| DATA RECORDS |
# # # # #

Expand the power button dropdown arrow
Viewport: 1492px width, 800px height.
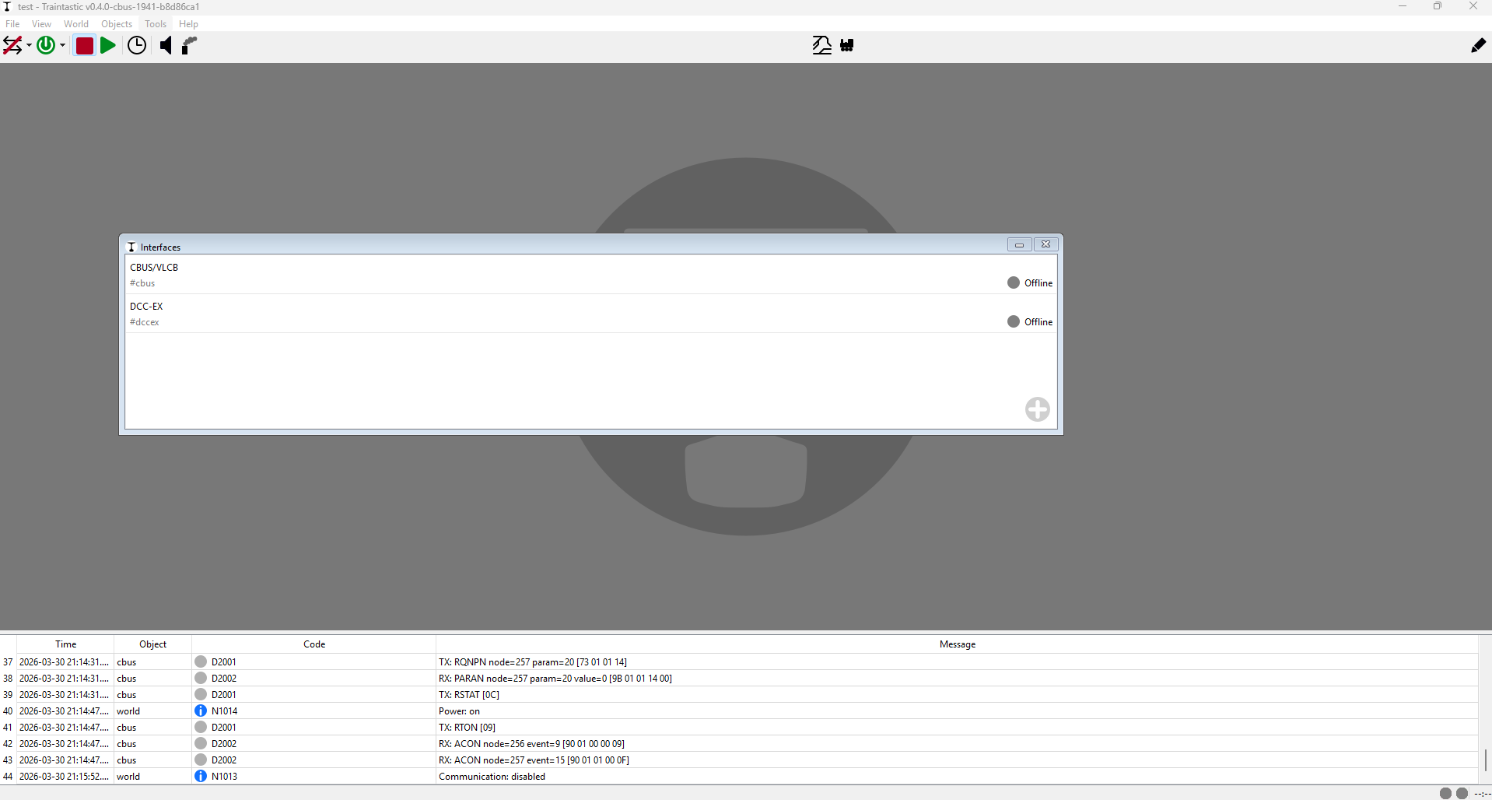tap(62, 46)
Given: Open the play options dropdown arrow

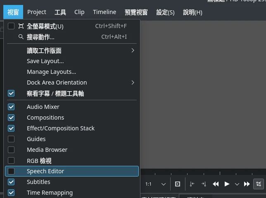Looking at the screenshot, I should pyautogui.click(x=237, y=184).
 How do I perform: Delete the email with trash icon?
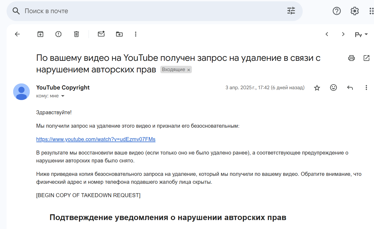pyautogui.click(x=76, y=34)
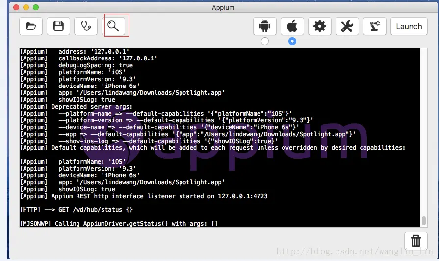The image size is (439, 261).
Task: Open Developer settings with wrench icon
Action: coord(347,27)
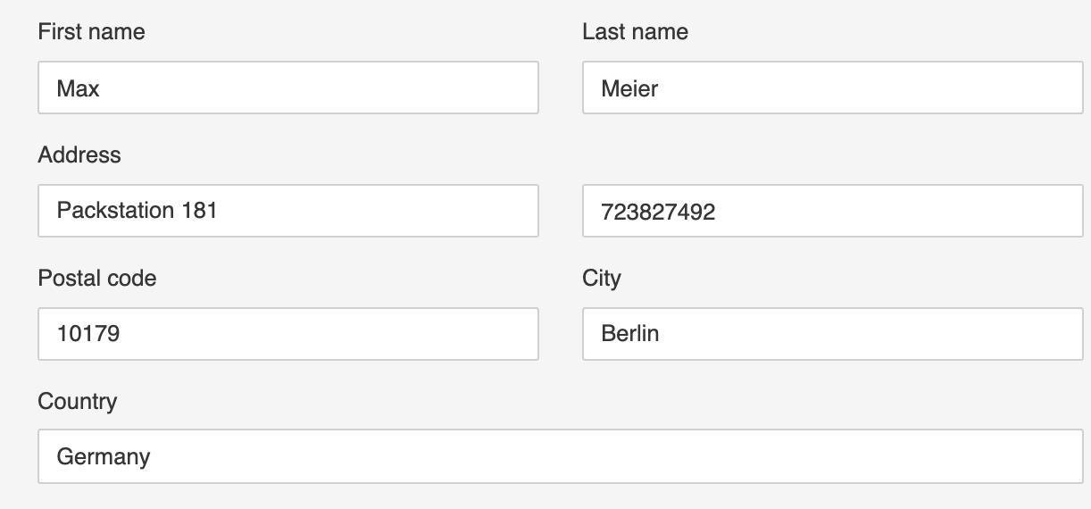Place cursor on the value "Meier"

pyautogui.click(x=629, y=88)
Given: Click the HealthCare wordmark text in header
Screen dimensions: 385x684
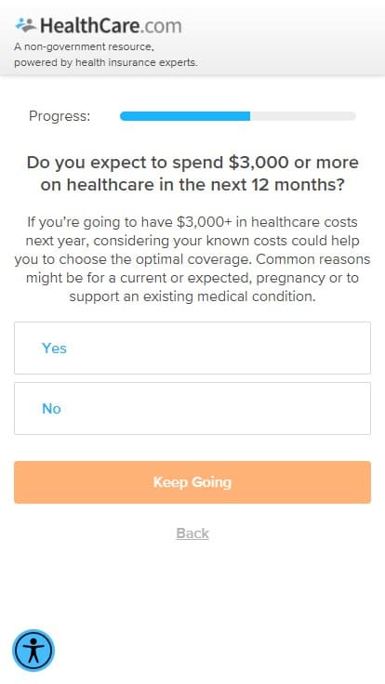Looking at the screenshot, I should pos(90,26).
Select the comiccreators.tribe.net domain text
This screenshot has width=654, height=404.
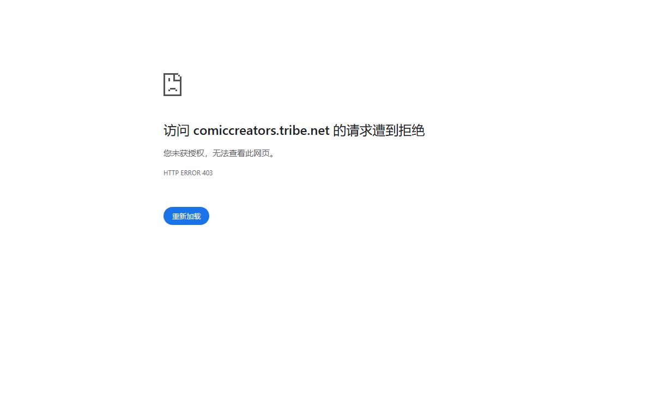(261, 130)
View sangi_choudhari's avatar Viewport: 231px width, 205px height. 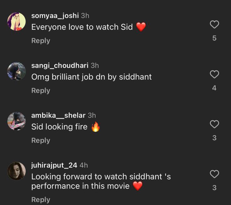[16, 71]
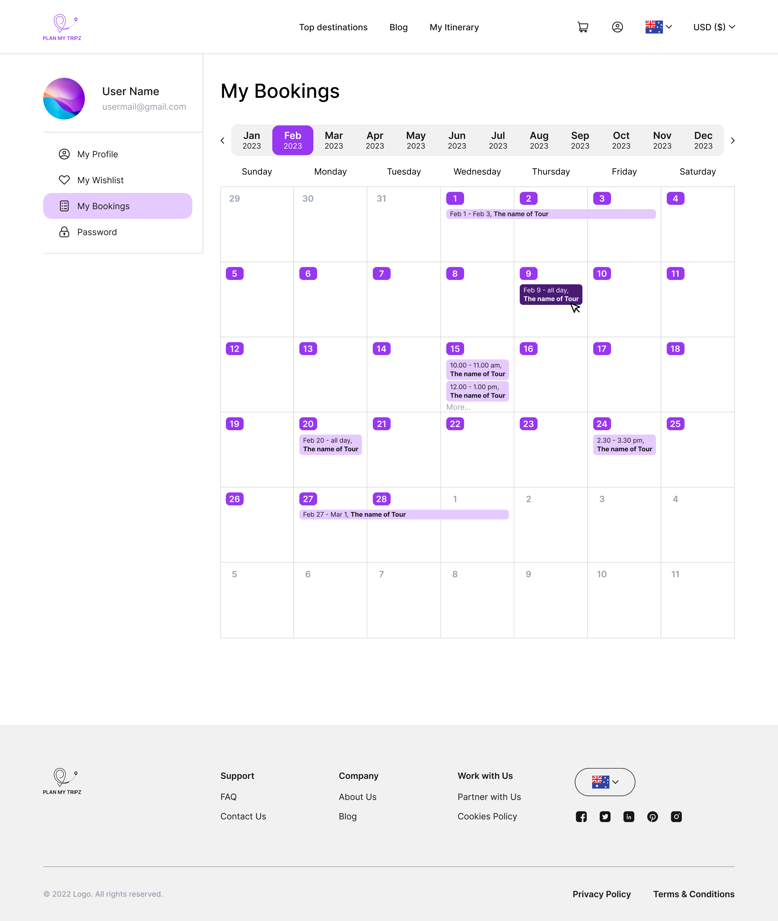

# # # # #

| ACTIVITY |
Search the listing above for the word "text", and copy every line that has it.

| RESULT |
Given: Click the HealthCare wordmark text in header
Select the comiccreators.tribe.net domain text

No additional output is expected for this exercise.